Based on the above set of requirements, the
Median contract successfully prevents the use of stale prices by requiring
bar-number of prices to be updated in order to compute the latest median. However, unlike Augur or UMA that leverage the idea of Schelling point for incentive mechanism design, there is no direct reward for accurate reporting nor punishment for inaccurate reporting in MakerDAO’s Oracle Module. Moreover, if more than
bar fresh price reports are available, the current implementation will not fully utilize all the information. This represents a potential attack vector since the caller to the contract is the off-chain relayer, it chooses a set of exactly
bar of price feeds to be submitted, and ignores any remaining fresh reports. For improvement, we recommend the requirement condition for the size of quorum in the code to be set as greater than or equal to
bar as opposed to be exactly equal to
bar, in order to mitigate the impact of potential off-chain manipulation that cannot be observed by the Oracle directly.
The MakerDAO V2 Oracle Module was only created recently, and there are currently circa 3 000 on-chain transactions issued to it . There is considerably more data for the MakerDAO V1 oracle contract. Therefore, in the next section we will primarily analyze the price feeder data sent to the MakerDAO V1 contract. We will then share the latest empirical update based on the MakerDAO V2 oracle contract.
Dai was officially launched on December 18, 2017. We downloaded event logs and historical external price feeds posted to the Medianizer contract by the whitelisted addresses for the period of October 17, 2017 to May 17, 2019, by calling The Etherscan Ethereum Developer APIs .
Using the historical price feed data, we examine three types of anomalies, of which we are interested in the magnitude and their frequency:
External disagreement: time slices during when there is a disagreement between the price feeds and a publicly reported ETH-USD reference price;
Internal disagreement: time slices during when there is a large deviation between the reported price feeds from the 14 price feeders; and
Stale data: time slices during when the reference price is computed from data that is several hours old, potentially causing the value to deviate from the truth. We also look at times when many price feeds are expired, making it easier for a small number of feeders to manipulate the price.
The fact that internal and external disagreements exist is not too surprising. Truthful price feeders may report extreme values from time to time due to idiosyncratic conditions, such as local market liquidity, the size of the order book, and transaction costs. Unlike Terra, Maker does not punish feeders who report extreme values. Nevertheless, understanding the magnitude and the frequency of these events sheds detailed light on the inner working of the pricing oracle.
We begin by examining points in time when the price feeds disagree with a publicly reported ETH USD reference price.

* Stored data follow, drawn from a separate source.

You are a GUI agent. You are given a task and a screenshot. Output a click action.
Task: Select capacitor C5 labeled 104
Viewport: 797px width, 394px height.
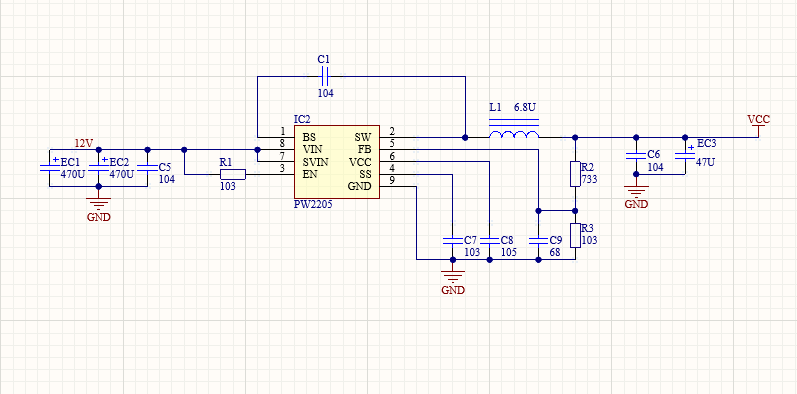click(x=148, y=167)
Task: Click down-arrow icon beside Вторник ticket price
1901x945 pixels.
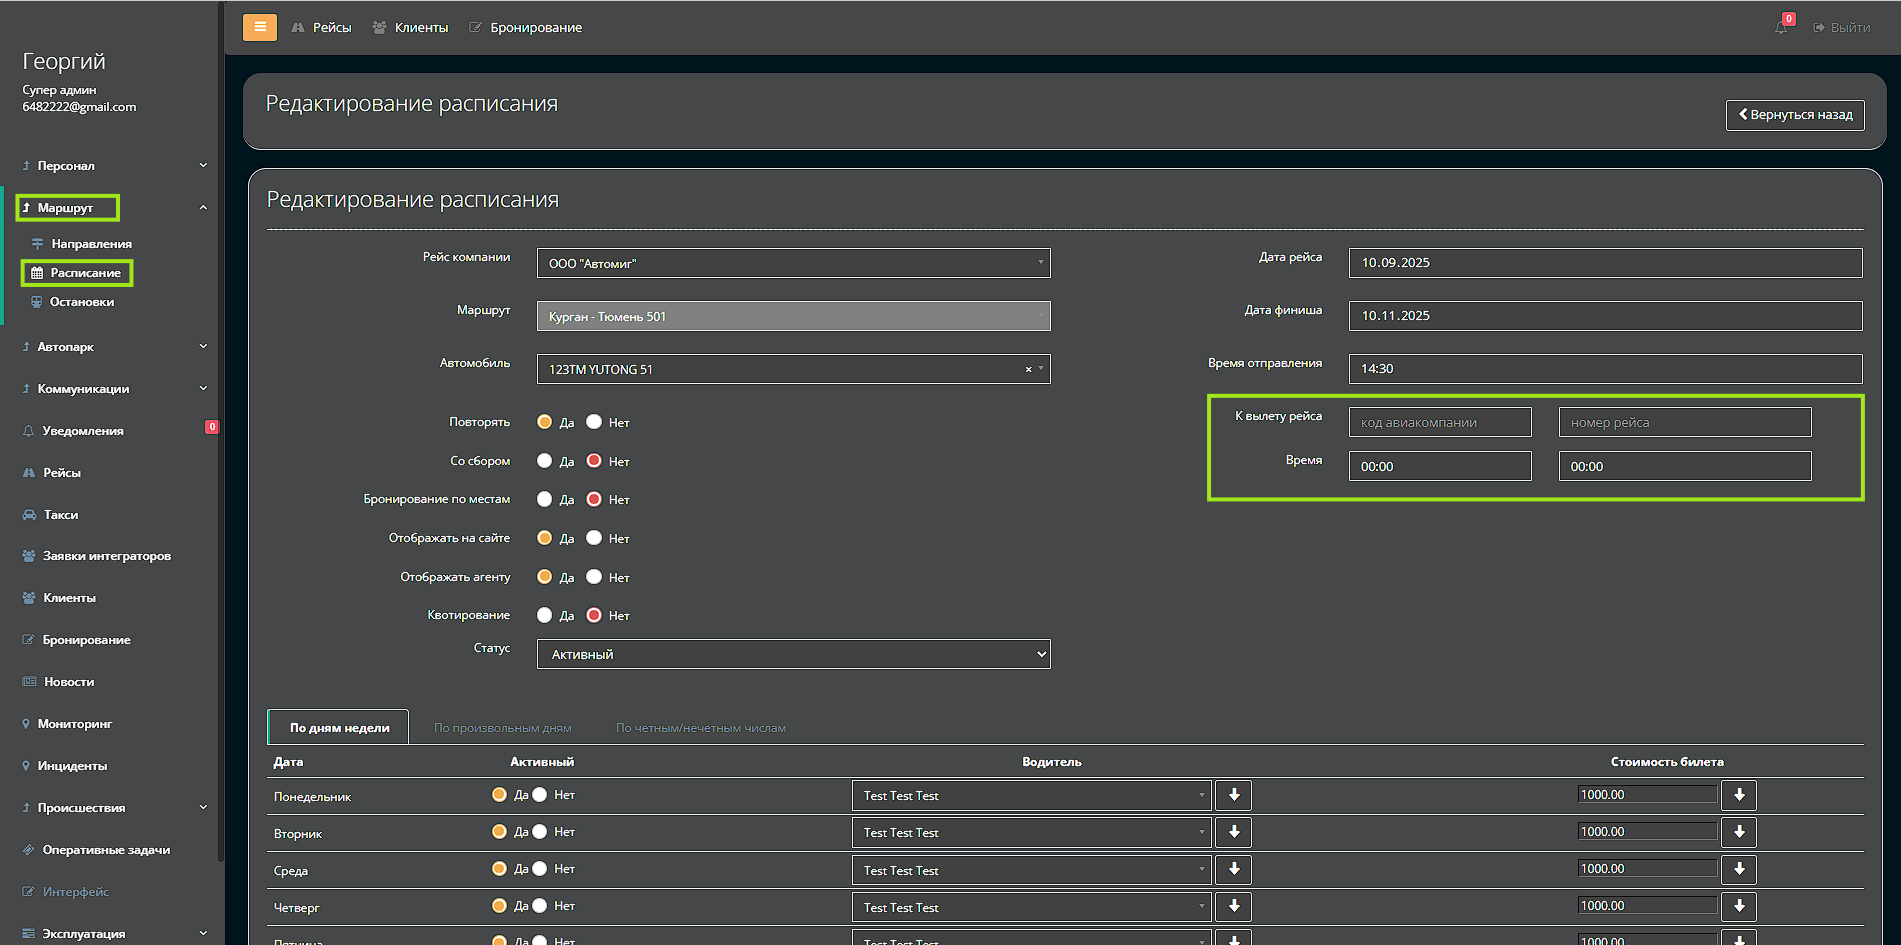Action: click(x=1739, y=832)
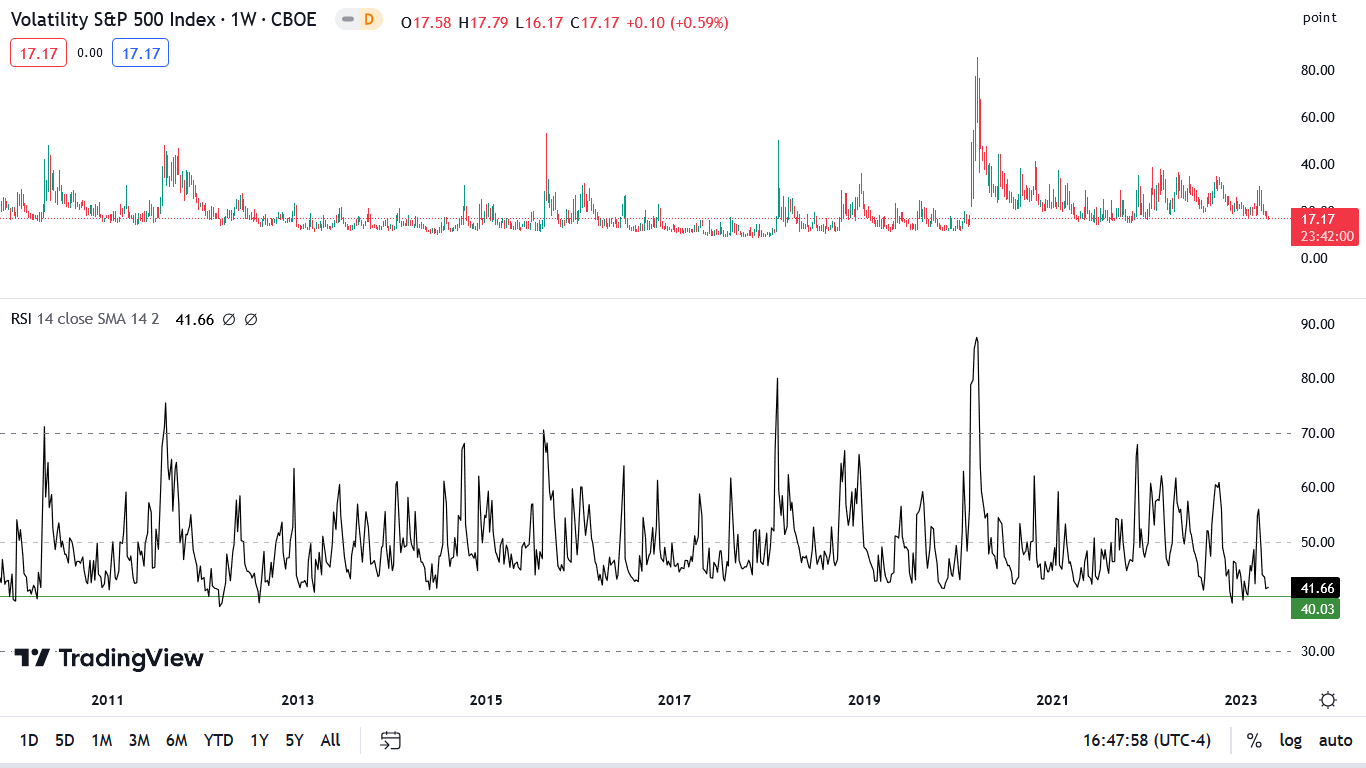Toggle percent scale mode
This screenshot has width=1366, height=768.
[x=1253, y=740]

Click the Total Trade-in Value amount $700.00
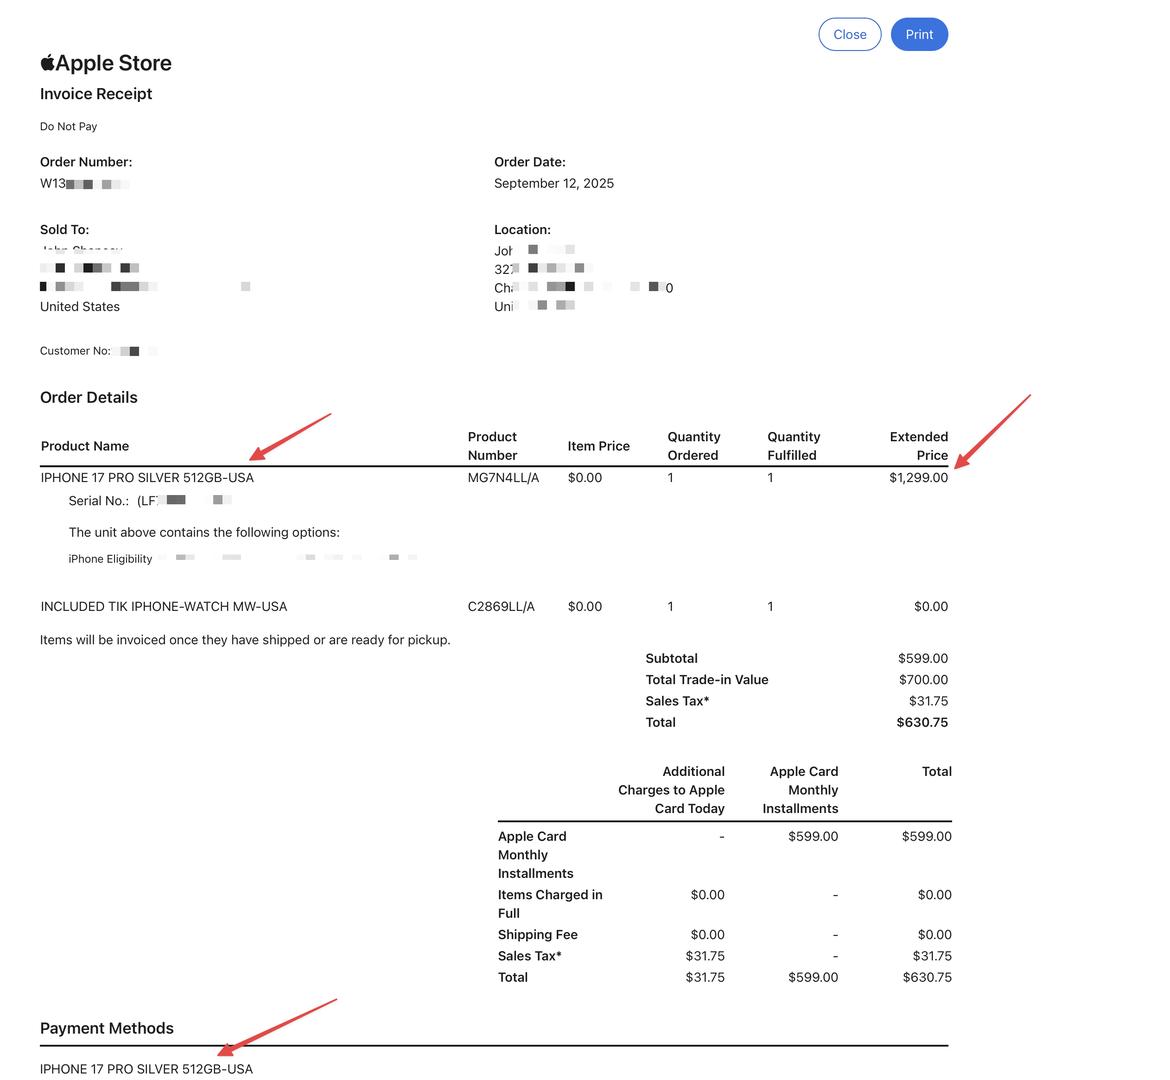point(923,680)
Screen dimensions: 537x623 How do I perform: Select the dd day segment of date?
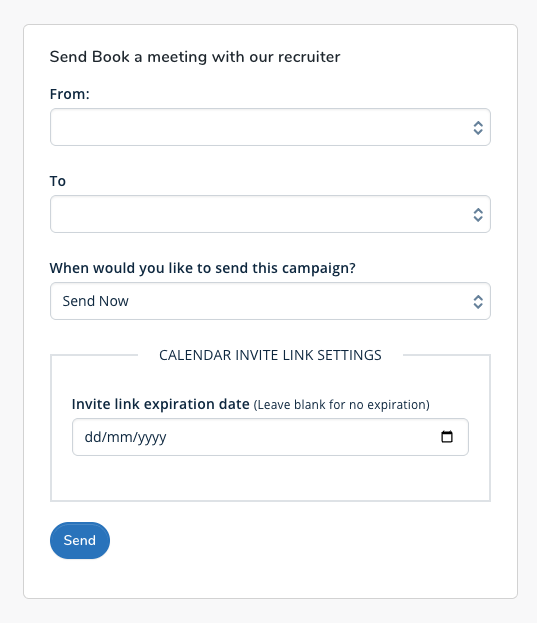pos(93,437)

As our benchmark for the ETH-USD reference price, we use a volume weighted average index from CryptoCompare, an independent platform that maintains the Crypto Coin Comparison Aggregated Index (CCCAGG) for a list of cryptocurrencies. CCCAGG aggregates transaction data from over 70 exchanges as price feeds to compute the volume-weighted averages. We chose the CCCAGG index because it contains a large number of price feeds and several dimensions of price information, including different price types (i.e., close, open, low, high) as well as volume information. We believe that CCCAGG index approximates a ground-truth value of the underlying asset with high accuracy.
Figure 1a shows a histogram of the absolute differences between the MakerDAO Medianizer and the CCCAGG index. The histogram resolution is $10 and the graph is on a logarithmic scale.
Figure 1a shows a strong agreement between the MakerDAO Medianizer and the CCCAGG index. For the majority of the hourly time slices the differences are small, varying on average by $3.33 with $4.79 standard deviation.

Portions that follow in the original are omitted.